### What to work on
Edit everything from the first item down to the line containing "click(1336, 37)", replacing "Instruction" with "Directive" and leaving all other text unchanged.

### Entries on target coordinates
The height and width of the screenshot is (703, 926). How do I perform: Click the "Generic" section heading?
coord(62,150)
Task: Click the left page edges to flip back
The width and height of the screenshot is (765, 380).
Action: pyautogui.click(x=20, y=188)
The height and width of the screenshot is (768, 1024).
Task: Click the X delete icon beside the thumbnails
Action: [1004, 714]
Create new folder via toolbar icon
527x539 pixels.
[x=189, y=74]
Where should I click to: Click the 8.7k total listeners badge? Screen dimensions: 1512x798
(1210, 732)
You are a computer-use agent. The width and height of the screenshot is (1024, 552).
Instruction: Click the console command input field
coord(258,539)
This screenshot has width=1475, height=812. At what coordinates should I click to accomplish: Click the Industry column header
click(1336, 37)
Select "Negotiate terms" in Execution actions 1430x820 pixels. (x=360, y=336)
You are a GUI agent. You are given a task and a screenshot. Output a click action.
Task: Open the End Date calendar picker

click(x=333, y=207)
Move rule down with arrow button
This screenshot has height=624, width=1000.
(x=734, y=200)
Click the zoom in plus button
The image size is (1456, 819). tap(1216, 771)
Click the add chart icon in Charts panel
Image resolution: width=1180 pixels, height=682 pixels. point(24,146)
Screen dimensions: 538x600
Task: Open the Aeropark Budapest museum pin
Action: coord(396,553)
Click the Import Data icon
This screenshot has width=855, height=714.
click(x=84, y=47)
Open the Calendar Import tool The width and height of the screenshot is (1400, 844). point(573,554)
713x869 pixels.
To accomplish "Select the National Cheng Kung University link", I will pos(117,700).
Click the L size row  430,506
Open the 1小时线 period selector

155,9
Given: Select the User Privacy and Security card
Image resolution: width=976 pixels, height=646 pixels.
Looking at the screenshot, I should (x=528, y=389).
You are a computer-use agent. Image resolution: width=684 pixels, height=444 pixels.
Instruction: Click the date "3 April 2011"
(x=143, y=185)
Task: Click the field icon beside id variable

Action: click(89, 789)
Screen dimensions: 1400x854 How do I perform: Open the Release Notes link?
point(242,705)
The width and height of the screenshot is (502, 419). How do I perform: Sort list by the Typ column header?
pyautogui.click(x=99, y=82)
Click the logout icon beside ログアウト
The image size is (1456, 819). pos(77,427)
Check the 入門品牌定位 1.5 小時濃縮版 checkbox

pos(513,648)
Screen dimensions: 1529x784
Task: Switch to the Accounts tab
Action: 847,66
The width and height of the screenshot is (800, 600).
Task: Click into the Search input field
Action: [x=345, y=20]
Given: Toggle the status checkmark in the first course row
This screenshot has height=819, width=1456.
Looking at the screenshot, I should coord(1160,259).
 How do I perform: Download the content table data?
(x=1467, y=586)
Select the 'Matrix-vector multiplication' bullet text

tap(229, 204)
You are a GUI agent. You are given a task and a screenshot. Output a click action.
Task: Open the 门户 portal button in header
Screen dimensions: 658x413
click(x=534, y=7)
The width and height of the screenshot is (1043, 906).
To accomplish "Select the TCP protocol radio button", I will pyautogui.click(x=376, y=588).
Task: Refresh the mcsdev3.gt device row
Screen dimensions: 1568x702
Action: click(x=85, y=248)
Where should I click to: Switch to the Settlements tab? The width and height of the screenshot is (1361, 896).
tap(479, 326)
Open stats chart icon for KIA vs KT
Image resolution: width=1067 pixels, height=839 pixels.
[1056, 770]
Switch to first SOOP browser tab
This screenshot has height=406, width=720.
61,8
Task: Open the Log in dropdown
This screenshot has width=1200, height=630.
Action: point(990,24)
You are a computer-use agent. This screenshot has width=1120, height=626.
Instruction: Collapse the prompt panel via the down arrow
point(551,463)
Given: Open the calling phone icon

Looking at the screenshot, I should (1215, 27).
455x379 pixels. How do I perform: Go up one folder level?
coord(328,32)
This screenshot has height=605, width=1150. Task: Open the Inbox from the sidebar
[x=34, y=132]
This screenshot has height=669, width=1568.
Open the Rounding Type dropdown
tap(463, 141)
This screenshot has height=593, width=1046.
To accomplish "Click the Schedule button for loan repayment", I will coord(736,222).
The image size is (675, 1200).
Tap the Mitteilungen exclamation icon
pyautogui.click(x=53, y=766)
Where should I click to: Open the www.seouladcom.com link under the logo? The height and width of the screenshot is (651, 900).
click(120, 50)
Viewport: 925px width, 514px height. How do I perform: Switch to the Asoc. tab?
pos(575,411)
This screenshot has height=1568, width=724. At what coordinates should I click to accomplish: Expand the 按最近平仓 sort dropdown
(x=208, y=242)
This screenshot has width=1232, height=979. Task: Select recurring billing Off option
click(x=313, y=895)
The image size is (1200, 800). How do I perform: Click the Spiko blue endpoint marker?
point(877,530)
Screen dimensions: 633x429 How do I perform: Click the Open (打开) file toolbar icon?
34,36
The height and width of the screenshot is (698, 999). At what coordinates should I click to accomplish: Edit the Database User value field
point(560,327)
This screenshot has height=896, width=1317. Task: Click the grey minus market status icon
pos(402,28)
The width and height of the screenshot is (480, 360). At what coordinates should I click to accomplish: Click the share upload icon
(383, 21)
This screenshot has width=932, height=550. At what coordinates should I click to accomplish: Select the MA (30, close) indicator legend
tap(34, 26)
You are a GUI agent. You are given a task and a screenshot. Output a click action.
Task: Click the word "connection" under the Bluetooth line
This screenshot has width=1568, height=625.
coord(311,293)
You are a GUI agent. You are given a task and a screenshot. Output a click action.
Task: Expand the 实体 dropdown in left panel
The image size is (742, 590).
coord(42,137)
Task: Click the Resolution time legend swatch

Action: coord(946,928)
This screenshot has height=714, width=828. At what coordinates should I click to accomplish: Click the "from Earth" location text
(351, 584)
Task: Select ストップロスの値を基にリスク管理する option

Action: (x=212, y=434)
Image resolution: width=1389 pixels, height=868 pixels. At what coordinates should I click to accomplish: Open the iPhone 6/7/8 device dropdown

### Written response
The height and width of the screenshot is (703, 926). How do I perform: Click the "Generic" section heading?
coord(62,150)
Task: Click the left page edges to flip back
The width and height of the screenshot is (765, 380).
Action: pyautogui.click(x=20, y=188)
The height and width of the screenshot is (768, 1024).
Task: Click the X delete icon beside the thumbnails
Action: [1004, 714]
Create new folder via toolbar icon
527x539 pixels.
[x=189, y=74]
Where should I click to: Click the 8.7k total listeners badge? Screen dimensions: 1512x798
(1210, 732)
You are a computer-use agent. The width and height of the screenshot is (1024, 552).
Directive: Click the console command input field
coord(258,539)
This screenshot has width=1475, height=812. At what coordinates should I click to accomplish: Click the Industry column header
click(1336, 37)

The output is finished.